Entrevista – Dr. Rui Miranda

1- O que o levou a escolher esta profissão?

Sempre soube que queria algo relacionado com saúde, surgiu a oportunidade de trabalhar na farmácia e agarrei-a. Hoje não me arrependo e faço o que gosto por paixão, contudo devido à minha tenra idade, estou sempre aberto a novas propostas.

2- Conte-nos uma história engraçada que lhe tenha acontecido na Farmácia.

Um cliente entra na farmácia muito aflito, indignado até, não estava conformado com o teste de gravidez positivo, atribuído por mim, à sua esposa na mesma manhã. Explicou-me exaustivamente que a esposa tomava a pílula e que não compreendia como ela podia estar grávida, até porque se ela se esquecia de tomar o dito comprimido, ele tomava-o para que não houvesse falhas.

3- Se pudesse ajudar qualquer pessoa do mundo quem seria?
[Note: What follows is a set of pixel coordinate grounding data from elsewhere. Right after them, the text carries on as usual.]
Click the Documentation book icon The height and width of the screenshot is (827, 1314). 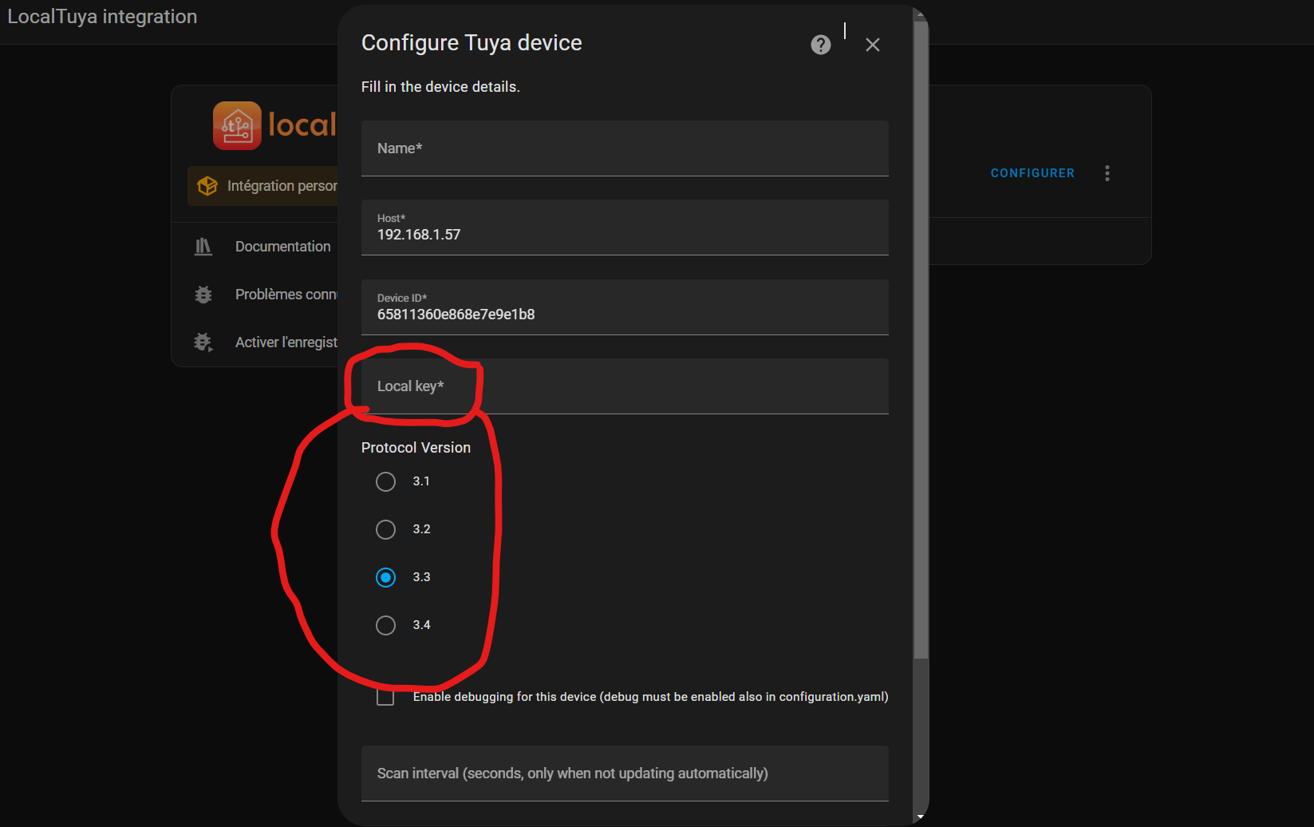[203, 247]
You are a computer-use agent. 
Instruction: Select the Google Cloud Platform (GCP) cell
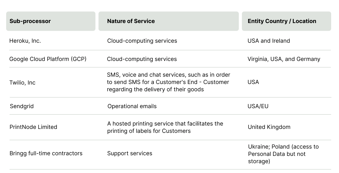click(x=48, y=59)
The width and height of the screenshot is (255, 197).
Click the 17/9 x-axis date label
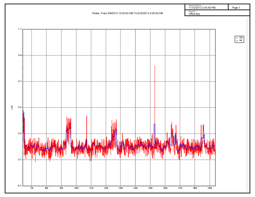coord(180,188)
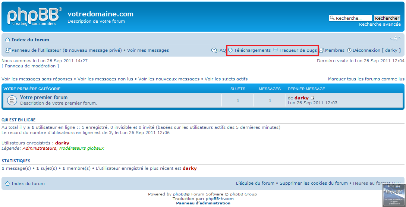Click the view latest post icon next to darky
Image resolution: width=406 pixels, height=207 pixels.
[312, 98]
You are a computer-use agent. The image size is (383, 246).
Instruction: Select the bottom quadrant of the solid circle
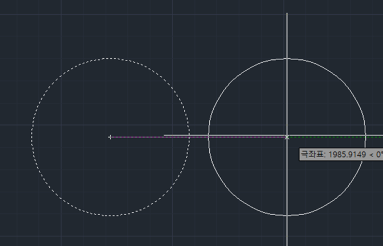click(x=287, y=216)
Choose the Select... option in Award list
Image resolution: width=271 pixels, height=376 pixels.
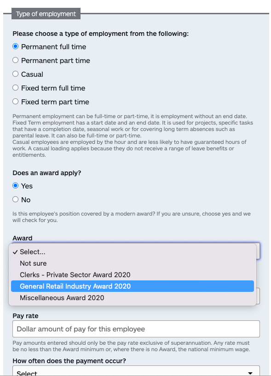coord(132,252)
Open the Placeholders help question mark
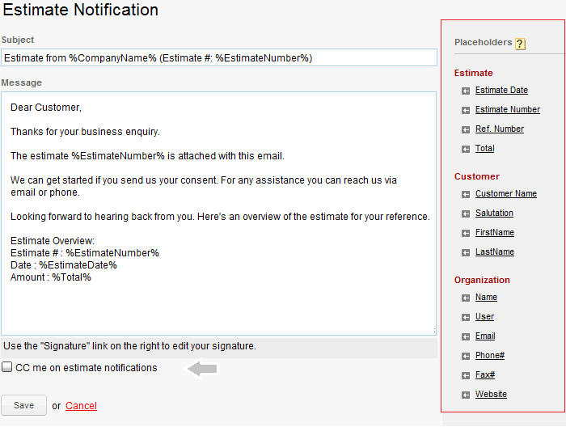The image size is (566, 427). tap(520, 44)
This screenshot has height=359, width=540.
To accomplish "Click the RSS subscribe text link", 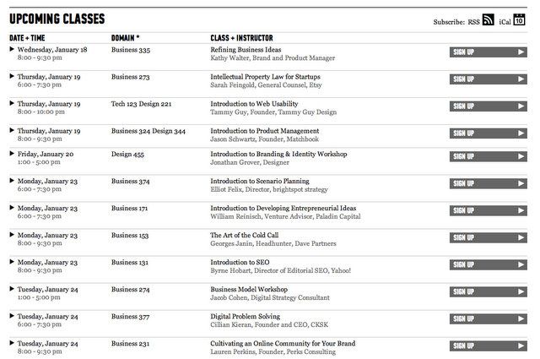I will (473, 21).
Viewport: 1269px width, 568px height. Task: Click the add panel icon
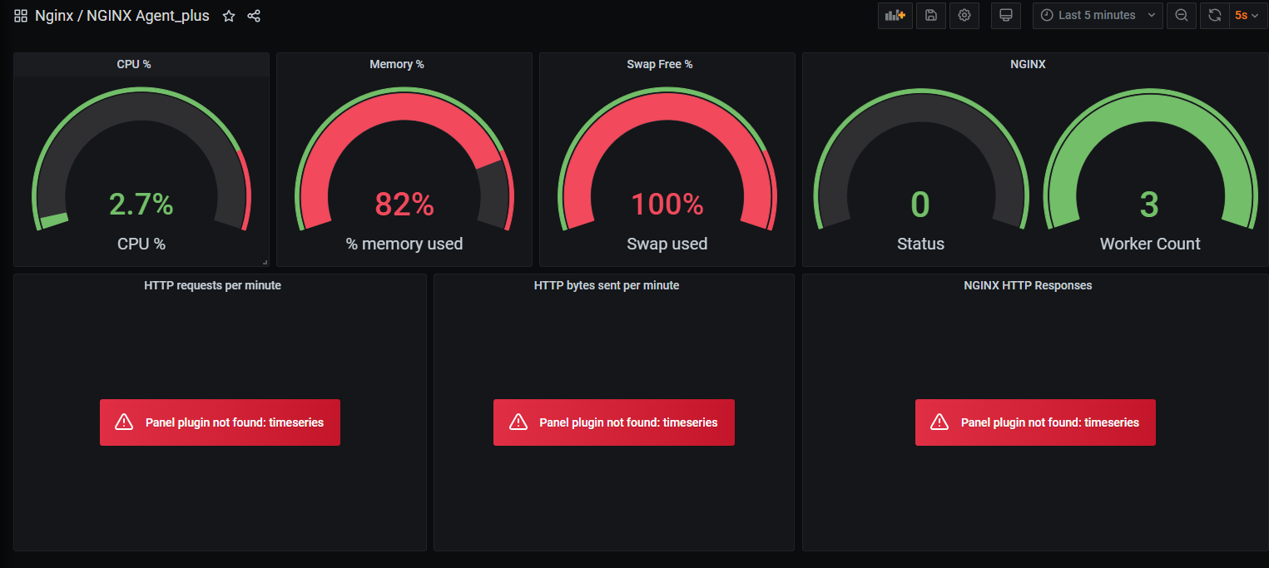(895, 15)
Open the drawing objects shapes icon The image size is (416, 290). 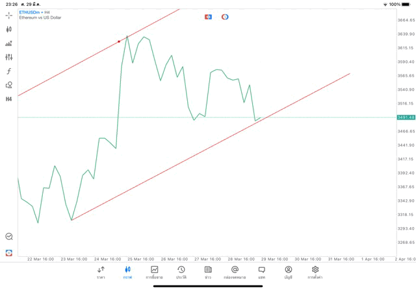coord(9,85)
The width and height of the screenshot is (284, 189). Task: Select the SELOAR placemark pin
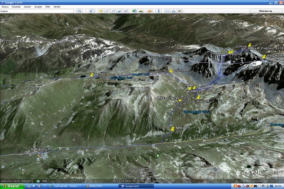[171, 71]
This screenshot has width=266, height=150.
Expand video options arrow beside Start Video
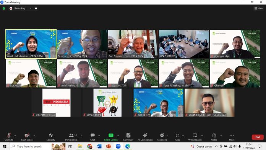[x=34, y=135]
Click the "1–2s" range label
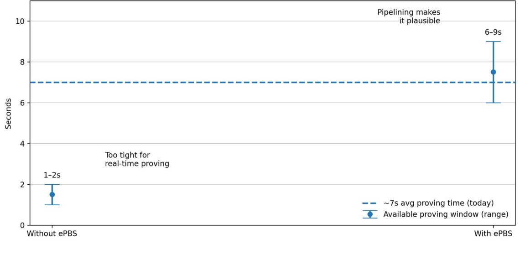 click(x=52, y=175)
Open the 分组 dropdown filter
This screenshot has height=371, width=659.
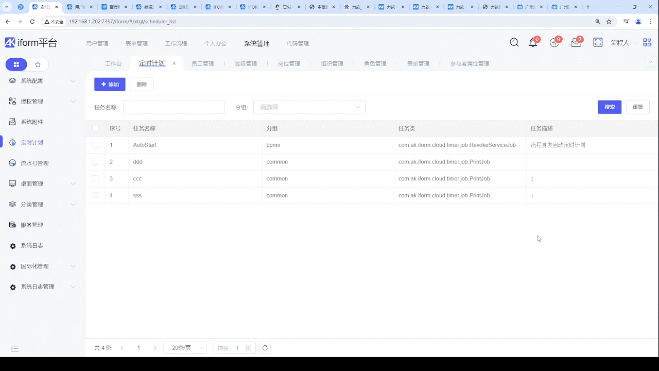(x=309, y=107)
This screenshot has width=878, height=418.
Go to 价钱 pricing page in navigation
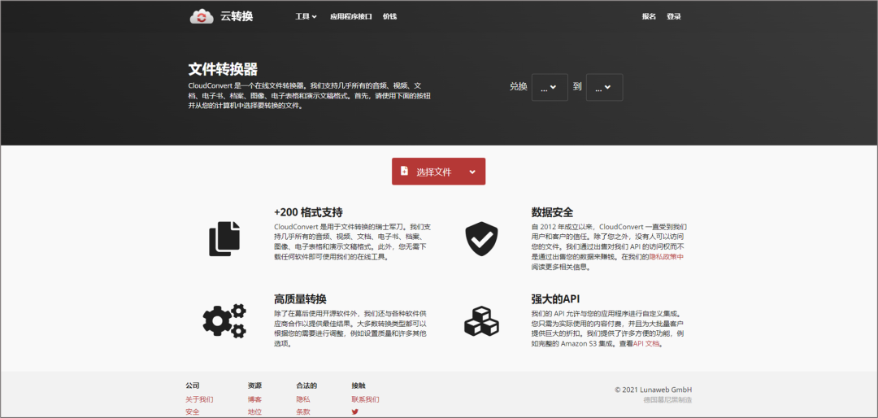click(x=389, y=16)
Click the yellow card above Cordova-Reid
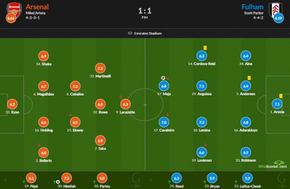Viewport: 290px width, 189px height. 205,48
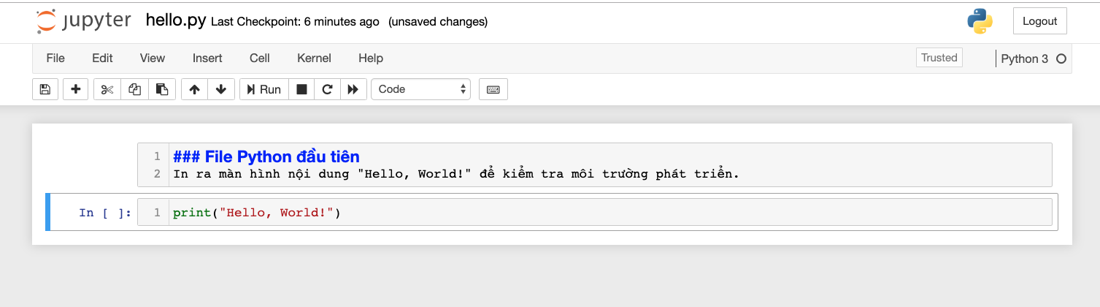Open the cell type Code dropdown
This screenshot has height=307, width=1100.
pyautogui.click(x=421, y=89)
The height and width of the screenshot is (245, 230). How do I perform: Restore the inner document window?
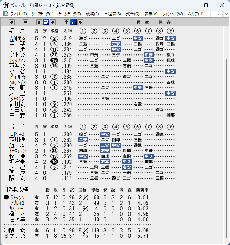(x=220, y=14)
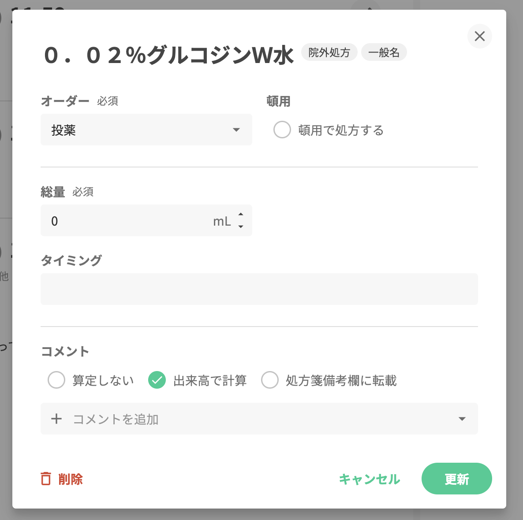Image resolution: width=523 pixels, height=520 pixels.
Task: Expand the コメントを追加 dropdown arrow
Action: (462, 419)
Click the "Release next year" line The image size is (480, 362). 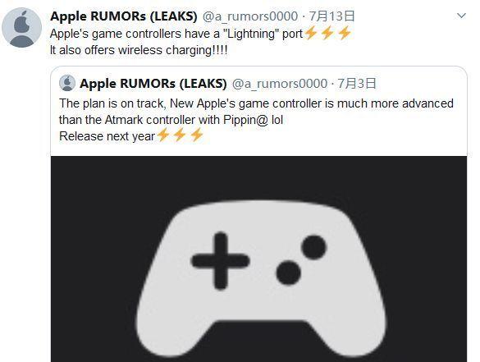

E porquê?

Se pudesse ajudar alguém com certeza que seria a minha família e amigos mais próximos porque é a eles que devo o que sou e as alegrias que me proporcionam.

4- Se não fosse farmacêutico o que gostaria de ser?

Árbitro de futebol, porque apesar de não ter conseguido conciliar este meu gosto e verdadeira paixão com a farmácia, é algo que recordo com muita nostalgia e que gostei muito de fazer.

5- Defina a Farmácia Central do Cacém numa frase.

Mais do que uma segunda casa, uma segunda família.